[[ Provided data open ]]
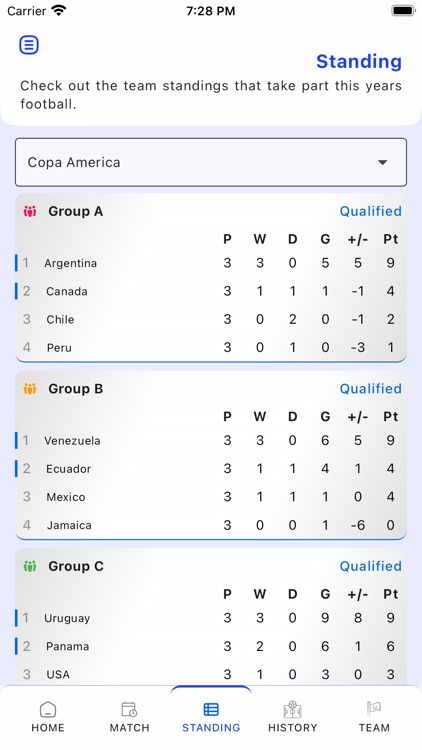Click the red Group A people icon
This screenshot has height=750, width=422.
coord(30,211)
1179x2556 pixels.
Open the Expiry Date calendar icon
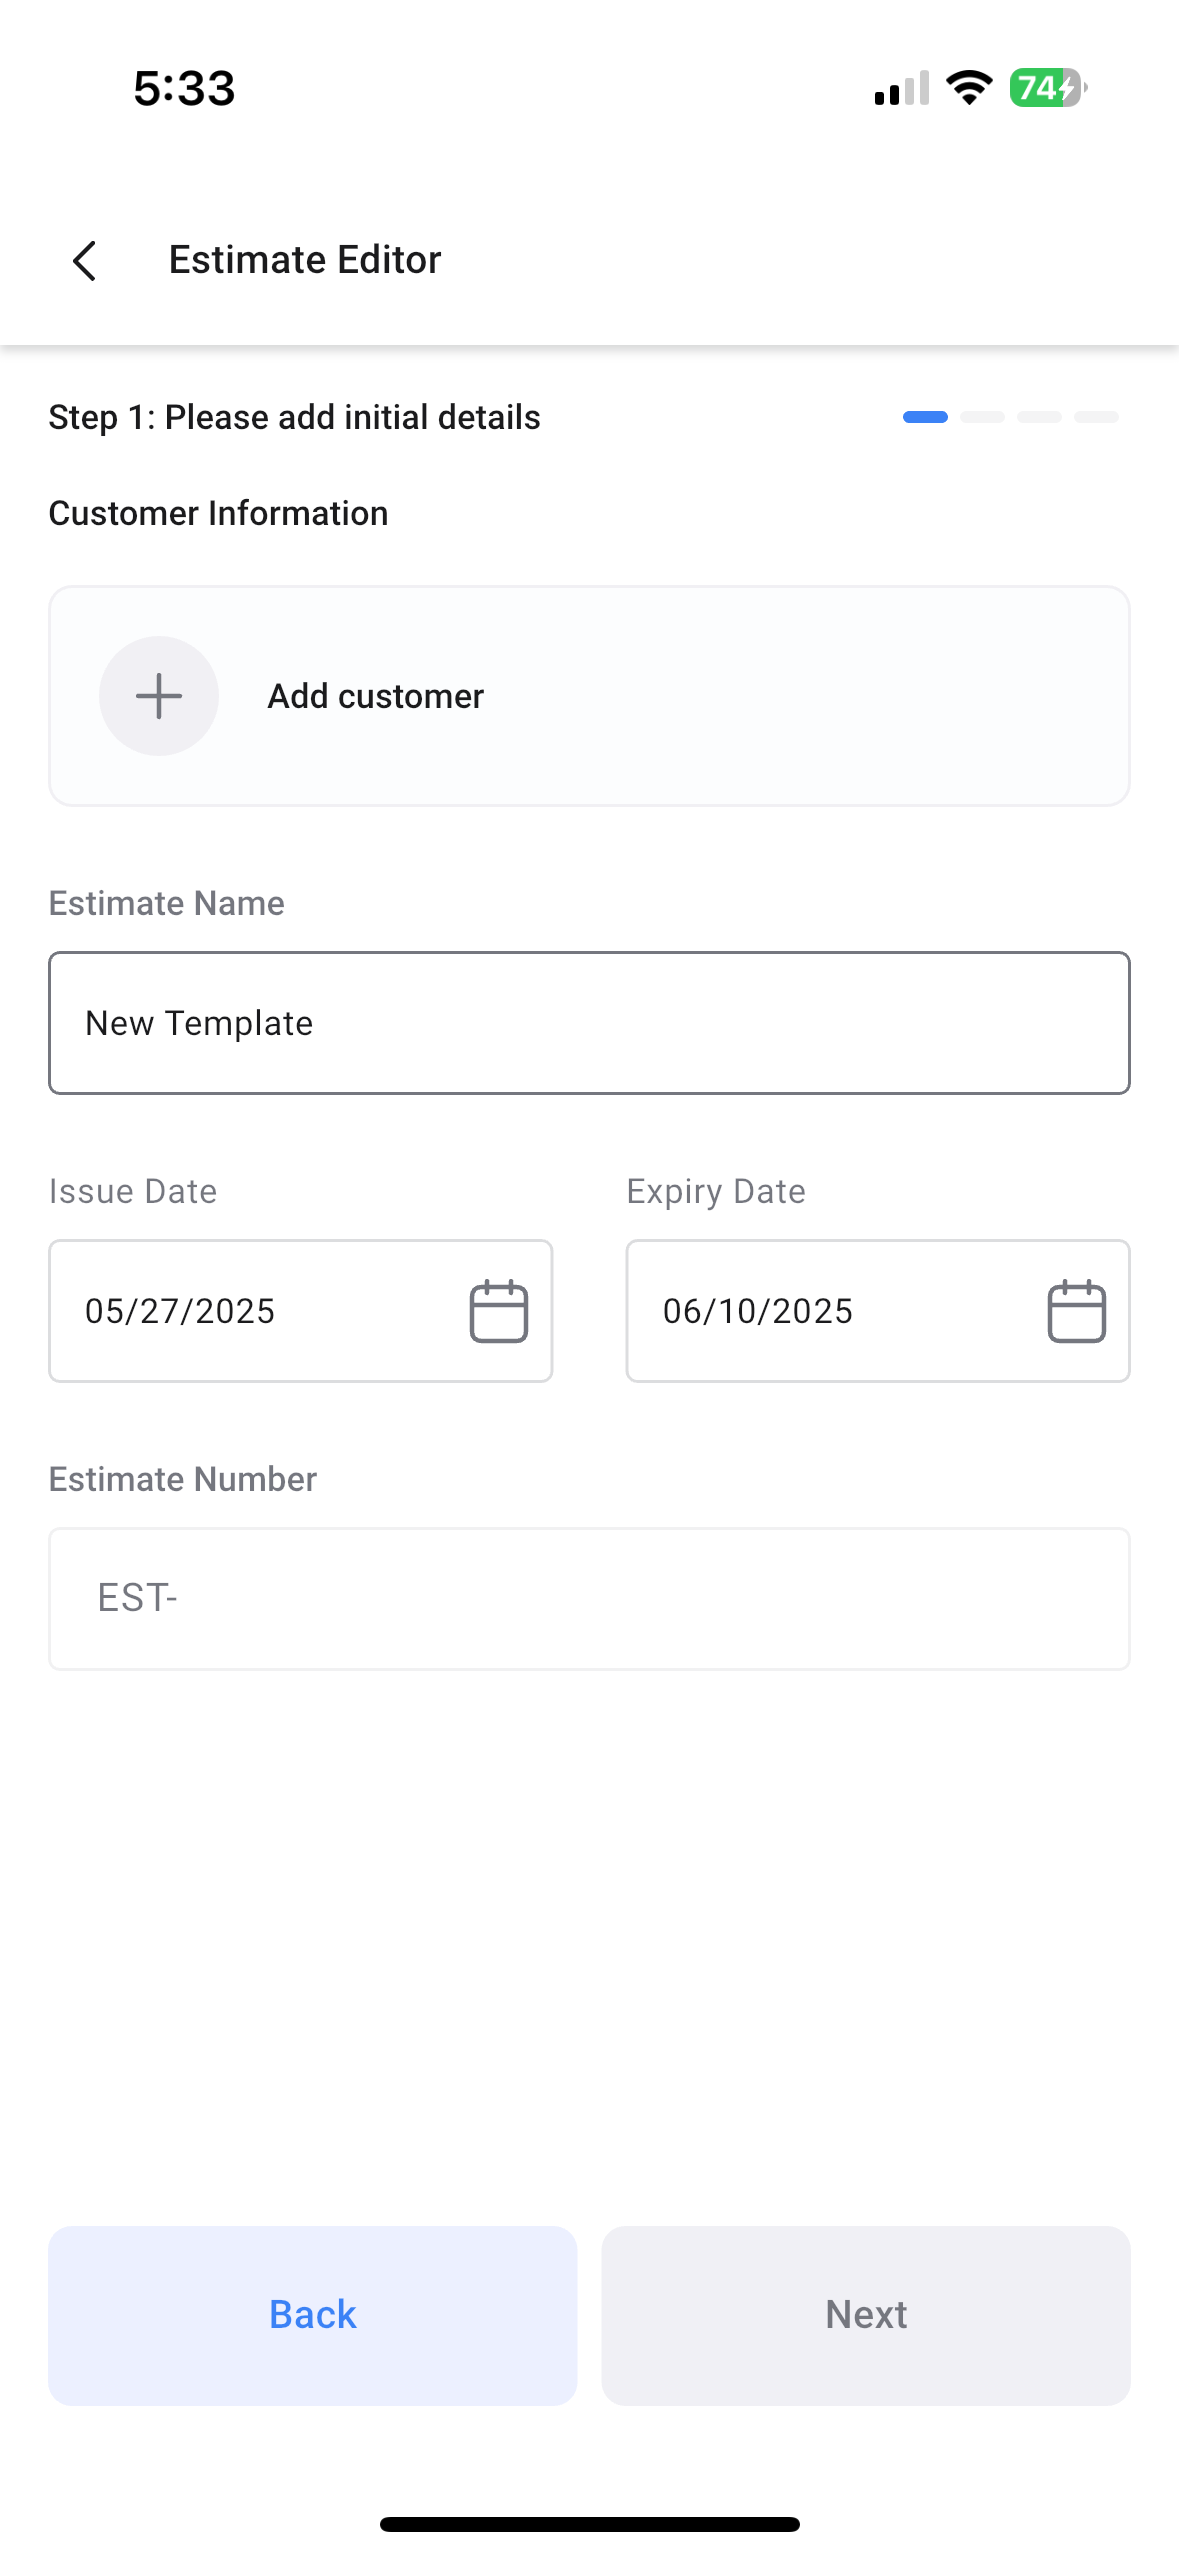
[[ Provided data closed ]]
Exercise objective: Exactly as written, set down the lines from the line holding "1179x2556 pixels." to the last line of the data, both ends included, pictures excluded.

Final answer:
1179x2556 pixels.
Open the Expiry Date calendar icon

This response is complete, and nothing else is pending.